The Constitutional Court will hear an application on Tuesday on whether the appointment of Menzi Simelane as the country's chief prosecutor was valid.
The challenge has been driven by the Democratic Alliance since 2009.
It contends he is unsuitable for the post of National Director of Public Prosecutions (NDPP) in view of, among other things, comments he made to the Ginwala Commission of Inquiry.
The DA also cites a Public Service Commission recommendation that a disciplinary inquiry be held against Simelane, and an investigation against him by the General Council of the Bar.
At the time of the Ginwala Inquiry in 2008, Simelane said he did not believe the NPA was independent in terms of the Constitution and that it was accountable to the director general of justice - himself at the time.
That inquiry was to determine whether Simelane's predecessor Vusi Pikoli was fit to hold office.
This came after he disagreed with former president Thabo Mbeki's request to hold off on executing an arrest warrant against now jailed national police commissioner Jackie Selebi.
The DA first challenged Simelane's appointment as NDPP in the High Court in Pretoria, but lost.
That court ruled that Simelane had stated he believed in the independence of the NDPP and had taken an oath to protect the Constitution.
Whether he would keep to it, would show in time, the court ruled, adding that President Jacob Zuma's decision to appoint him should stand.

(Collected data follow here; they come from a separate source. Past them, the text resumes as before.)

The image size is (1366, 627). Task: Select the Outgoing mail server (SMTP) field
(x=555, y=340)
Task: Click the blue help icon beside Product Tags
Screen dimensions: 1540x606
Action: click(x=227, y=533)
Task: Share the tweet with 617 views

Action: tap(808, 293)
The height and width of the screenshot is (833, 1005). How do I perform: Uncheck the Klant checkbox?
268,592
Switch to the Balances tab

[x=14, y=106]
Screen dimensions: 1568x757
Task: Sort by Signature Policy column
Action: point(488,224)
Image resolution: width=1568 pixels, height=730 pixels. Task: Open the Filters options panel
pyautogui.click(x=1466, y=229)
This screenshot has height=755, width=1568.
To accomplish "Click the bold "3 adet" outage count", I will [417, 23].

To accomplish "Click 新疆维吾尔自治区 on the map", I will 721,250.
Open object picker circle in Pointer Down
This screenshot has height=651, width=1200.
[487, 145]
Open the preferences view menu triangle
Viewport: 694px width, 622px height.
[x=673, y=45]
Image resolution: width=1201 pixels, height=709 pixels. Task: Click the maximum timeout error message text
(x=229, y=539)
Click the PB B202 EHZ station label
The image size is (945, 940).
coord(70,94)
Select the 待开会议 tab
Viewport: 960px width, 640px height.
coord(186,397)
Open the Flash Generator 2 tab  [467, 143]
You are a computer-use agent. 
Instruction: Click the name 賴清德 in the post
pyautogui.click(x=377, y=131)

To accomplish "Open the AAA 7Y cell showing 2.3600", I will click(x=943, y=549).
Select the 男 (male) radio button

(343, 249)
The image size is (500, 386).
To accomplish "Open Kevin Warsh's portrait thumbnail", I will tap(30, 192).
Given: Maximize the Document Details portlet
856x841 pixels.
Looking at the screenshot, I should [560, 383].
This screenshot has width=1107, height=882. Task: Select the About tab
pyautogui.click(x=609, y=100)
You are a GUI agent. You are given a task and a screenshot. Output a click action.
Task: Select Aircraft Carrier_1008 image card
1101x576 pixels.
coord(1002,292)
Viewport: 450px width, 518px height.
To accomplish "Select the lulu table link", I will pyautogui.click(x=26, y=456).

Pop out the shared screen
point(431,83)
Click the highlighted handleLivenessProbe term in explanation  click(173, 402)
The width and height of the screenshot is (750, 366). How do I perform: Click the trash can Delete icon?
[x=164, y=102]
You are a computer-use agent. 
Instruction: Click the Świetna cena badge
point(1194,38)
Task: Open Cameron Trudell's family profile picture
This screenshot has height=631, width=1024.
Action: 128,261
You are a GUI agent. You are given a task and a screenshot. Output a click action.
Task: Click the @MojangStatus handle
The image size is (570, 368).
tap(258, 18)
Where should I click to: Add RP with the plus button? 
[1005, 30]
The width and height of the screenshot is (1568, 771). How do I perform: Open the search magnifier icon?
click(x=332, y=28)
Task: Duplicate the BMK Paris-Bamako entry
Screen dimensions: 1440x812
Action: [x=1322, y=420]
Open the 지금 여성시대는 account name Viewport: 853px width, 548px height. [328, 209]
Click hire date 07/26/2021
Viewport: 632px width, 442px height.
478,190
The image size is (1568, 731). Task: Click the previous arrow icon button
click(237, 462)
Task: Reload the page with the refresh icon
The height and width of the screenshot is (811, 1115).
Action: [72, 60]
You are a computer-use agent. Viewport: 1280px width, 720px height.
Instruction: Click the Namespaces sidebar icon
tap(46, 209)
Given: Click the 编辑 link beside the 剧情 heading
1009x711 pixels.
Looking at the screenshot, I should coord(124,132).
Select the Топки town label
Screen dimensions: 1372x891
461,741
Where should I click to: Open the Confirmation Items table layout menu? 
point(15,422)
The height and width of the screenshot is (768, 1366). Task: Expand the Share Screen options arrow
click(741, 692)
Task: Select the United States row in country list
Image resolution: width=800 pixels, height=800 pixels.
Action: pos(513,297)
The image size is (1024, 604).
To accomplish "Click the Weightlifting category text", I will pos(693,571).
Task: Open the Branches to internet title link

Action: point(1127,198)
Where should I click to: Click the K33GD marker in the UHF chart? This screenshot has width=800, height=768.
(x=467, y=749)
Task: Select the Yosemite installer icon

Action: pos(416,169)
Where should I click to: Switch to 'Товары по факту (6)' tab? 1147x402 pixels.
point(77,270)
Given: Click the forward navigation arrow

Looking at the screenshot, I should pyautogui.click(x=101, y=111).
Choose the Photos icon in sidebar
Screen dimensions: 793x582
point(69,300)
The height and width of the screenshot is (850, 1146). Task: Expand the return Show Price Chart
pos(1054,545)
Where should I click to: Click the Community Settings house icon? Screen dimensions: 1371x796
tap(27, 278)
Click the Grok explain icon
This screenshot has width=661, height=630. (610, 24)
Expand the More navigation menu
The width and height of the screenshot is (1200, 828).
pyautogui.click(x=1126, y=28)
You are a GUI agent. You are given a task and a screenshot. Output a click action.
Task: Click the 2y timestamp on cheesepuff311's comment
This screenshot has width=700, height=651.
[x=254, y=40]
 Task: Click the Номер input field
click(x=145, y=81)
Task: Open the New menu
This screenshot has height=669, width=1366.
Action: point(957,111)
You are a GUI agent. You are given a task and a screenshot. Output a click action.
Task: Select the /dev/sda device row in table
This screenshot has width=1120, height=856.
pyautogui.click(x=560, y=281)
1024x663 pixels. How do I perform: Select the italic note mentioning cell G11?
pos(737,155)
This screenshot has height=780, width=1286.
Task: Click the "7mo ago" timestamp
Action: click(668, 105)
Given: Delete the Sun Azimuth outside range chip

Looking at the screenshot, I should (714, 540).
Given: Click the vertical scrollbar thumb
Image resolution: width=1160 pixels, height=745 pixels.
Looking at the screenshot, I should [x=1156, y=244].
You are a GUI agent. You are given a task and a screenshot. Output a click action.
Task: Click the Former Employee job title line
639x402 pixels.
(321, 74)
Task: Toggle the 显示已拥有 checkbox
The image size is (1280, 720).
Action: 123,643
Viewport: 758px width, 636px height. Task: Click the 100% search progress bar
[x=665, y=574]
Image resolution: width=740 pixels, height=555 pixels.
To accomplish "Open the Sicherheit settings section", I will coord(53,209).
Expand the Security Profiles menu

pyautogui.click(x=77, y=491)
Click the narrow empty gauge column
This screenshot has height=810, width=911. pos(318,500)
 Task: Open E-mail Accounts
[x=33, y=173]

However, on appeal, the Supreme Court of Appeal reversed that decision on December 1, saying both Zuma and Justice Minister Jeff Radebe had made fatal errors in law.
The SCA found that there were pertinent outstanding questions that went directly to Simelane's integrity and that Zuma could not have satisfied himself that Simelane was a “fit and proper” person for the job, as required by the National Prosecuting Act.
The president's decision was found to be irrational, inconsistent with the Constitution and invalid.
The DA applied to the Constitutional Court for confirmation of the order of invalidity.
Zuma placed Simelane on special leave pending the outcome of Tuesday's hearing.
The justice minister and Simelane oppose the confirmation and want to appeal against the findings of the SCA.
The president decided not to oppose the confirmation.
The minister of justice's legal team is expected to argue that it is impossible to conclude that Simelane is not a fit and proper person for the job, that the decision of the SCA interferes with powers granted to the president alone and that the decision violates the separation of powers.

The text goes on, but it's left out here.